When you want to use doctest
for testing Django code, you need to specify
a Django settings module. Most tested documents use the database of
some demo project. Here is an example of how you do that:
>>> from lino import startup
>>> startup('lino_book.projects.min1.settings')
Above two lines in a tested doc will trigger the site startup. They are
the equivalent of starting a Django shell
in the given demo
project:
$ go min1
$ pm shell
In such a Django shell
session you can re-play the instructions on
such pages interactively (when your developer environment is installed)
The first thing you usually say in a Django shell is:
>>> from lino.api.doctest import *
How they are tested¶
The test suite of a repository with tested documents has a file
test_docs.py
in its tests
directory.
- test_docs.py¶
The test_docs.py
calls
atelier.test.make_docs_suite()
to automatically create a unit test for
every document in the doctree. A simple test_docs.py
file looks like
this:
from atelier.test import make_docs_suite
def load_tests(loader, standard_tests, pattern):
suite = make_docs_suite("docs")
return suite
The initialization code usually imports and calls lino.startup()
, then
imports everything (*
) from the lino.api.doctest
module (which
contains a selection of the most frequently used commands used in doctests).

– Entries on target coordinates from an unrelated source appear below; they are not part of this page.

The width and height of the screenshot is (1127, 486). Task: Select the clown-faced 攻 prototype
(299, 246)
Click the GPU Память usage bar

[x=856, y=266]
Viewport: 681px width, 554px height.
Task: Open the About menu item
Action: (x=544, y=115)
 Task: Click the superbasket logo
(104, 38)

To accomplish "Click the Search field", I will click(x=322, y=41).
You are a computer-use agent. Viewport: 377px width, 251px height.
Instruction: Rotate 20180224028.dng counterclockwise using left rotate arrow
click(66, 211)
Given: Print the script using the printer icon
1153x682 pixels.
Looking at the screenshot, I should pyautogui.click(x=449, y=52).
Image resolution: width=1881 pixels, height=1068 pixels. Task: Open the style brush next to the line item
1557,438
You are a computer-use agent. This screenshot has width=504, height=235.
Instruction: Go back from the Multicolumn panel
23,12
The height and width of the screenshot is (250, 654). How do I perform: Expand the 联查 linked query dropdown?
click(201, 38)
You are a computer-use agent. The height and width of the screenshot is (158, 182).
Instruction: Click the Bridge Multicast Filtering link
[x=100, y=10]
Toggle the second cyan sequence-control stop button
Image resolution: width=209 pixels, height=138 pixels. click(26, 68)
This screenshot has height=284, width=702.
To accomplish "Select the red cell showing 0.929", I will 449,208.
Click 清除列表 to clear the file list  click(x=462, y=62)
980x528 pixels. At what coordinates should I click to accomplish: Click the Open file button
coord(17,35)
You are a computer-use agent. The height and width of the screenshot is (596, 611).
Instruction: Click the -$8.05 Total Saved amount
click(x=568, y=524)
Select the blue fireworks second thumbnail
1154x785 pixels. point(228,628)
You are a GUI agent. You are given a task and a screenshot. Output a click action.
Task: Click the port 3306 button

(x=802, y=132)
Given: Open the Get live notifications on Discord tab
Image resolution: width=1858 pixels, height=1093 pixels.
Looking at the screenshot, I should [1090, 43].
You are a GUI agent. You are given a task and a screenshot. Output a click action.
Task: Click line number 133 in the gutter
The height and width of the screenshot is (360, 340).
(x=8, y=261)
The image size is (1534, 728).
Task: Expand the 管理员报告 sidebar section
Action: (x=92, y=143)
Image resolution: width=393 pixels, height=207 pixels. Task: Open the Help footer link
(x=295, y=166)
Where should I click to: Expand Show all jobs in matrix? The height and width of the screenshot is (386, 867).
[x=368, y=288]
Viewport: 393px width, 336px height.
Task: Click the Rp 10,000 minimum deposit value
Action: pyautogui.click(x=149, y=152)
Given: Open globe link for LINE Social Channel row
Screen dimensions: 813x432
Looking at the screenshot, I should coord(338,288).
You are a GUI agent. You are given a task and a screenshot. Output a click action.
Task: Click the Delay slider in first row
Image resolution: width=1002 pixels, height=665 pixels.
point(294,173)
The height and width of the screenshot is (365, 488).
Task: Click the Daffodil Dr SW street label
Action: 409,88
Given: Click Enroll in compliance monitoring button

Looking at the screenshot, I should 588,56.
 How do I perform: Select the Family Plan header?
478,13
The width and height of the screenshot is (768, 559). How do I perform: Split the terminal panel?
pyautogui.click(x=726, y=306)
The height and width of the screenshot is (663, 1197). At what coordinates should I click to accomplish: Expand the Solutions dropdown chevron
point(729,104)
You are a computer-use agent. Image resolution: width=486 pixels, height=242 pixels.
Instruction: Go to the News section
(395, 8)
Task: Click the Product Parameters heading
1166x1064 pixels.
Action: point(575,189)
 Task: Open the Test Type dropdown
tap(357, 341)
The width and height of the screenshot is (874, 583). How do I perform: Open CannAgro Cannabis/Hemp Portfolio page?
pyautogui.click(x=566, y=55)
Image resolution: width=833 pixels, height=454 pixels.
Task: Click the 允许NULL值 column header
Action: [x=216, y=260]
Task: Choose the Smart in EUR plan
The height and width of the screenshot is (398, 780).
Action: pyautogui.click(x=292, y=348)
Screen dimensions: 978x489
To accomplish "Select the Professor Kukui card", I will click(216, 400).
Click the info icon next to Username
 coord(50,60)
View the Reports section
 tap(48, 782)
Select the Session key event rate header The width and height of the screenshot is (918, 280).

They require of course that the demo project has been populated
previously by inv prep
, not on a temporary test database as the Django
test runner creates it.
The advantage of this method (compared to using the Django test runner) is that they don’t need to populate the database (load the demo fixtures) for each test run. A limitation of this method is of course that they may not modify the database. That’s why we sometimes call them static or passive. They just observe whether everything looks as expected. When you want to test something that modifies the database, you don’t write a tested document but a Django test case.